But rarely do they touch on why we should celebrate Black History month in the workplace — and the positive impacts of doing so.
Anyone who has worked in a fast-paced industry like cybersecurity will tell you that putting systems in place to ensure transparency and growth is critical to an organization’s success. Here at Axonius, we’ve established those same values at the core of our Black Employee Resource Group, which we affectionately call BERG.
Over the past year, we’ve been fortunate enough to not just celebrate Black History Month, but to continuously see the BERG’s positive effects and influence on our peers.
The concept of celebrating Black Americans began with the founding of the Association for Study of Negro Life (ASNLH) in 1915, by Harvard historian Carter G. Woodson and prominent minister Jesse E. Moorland.
Fifty years after the abolishment of slavery, the ASNLH sponsored an annual event, originally named “Negro History Week”, during the second week of February. With the awareness spurred on by the civil rights movement, “Negro History Week” evolved into Black History Month. In 1976, 100 years after the 13th amendment was passed, Black History Month was officially acknowledged by President Gerald Ford.
At Axonius, we’ve made a commitment to honoring and celebrating the legacy of Black History. This year, the BERG held a company-wide event called, “A Walk Through U.S. History”, where our very own Asante Babers discussed notable figures like Mark Dean, George Washington Carver, and Madam C.J. Walker. These leaders pioneered innovation in their respective fields, overcoming tremendous odds of racial inequality and systemic oppression in their given fields. The Axonius conversation around these figures not only shed light on their remarkable contributions, but also tied back into our own company values of growth, ownership, and the relentless pursuit of the truth.
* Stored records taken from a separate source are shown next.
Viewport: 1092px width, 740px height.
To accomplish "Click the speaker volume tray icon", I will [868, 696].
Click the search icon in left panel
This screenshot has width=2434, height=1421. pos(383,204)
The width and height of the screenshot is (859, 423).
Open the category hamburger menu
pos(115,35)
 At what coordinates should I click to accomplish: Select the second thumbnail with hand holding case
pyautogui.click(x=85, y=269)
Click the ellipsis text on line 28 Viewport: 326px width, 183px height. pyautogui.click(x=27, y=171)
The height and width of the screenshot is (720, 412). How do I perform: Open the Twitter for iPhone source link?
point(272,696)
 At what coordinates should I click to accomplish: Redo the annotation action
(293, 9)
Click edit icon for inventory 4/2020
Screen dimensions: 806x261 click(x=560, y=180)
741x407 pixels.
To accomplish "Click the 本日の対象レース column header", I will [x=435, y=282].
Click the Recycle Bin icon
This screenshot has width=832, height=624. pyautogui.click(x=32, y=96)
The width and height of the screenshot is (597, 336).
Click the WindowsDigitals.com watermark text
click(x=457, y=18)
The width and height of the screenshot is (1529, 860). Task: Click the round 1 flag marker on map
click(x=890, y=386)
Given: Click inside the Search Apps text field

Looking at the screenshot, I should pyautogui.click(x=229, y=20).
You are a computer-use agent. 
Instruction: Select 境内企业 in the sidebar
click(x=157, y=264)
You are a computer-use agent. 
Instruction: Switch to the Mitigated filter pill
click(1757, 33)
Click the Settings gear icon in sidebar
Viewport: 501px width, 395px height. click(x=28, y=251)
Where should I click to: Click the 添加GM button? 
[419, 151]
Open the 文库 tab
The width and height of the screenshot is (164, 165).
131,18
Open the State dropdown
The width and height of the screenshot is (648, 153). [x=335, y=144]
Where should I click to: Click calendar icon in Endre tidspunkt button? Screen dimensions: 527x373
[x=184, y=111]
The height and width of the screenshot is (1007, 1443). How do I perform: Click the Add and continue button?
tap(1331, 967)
“A Walk Through U.S. History” was the fifth company event that the BERG put together. Typically, we devote time to discuss a particular topic and carve out additional time to encourage open discussion around all things connected to Black culture. We’ve had topics range from honoring noteworthy Black figures and sharing resources to educate and grow new perspectives on Black culture, to holding active discussions around what Axonius can do to positively impact the experiences of its Black employees and how allies can get involved.
These company-wide events bring us together to recognize and better identify with each other across the globe, ultimately connecting us as individuals and expanding opportunities for growth. Ensuring that these events take place and are inclusive for all walks of life ensures we aren’t burdened with the task of educating our allies. Rather, the events serve as an opportunity to share in the rich history, culture, and experiences of Black Axonians (Blaxonians).
The positive effect this has had on our workplace has been astounding, allowing us to pause and reflect on our differences and similarities. We’re paving the way to be not just a cog in the machine, but rather humans working and interacting with other human beings.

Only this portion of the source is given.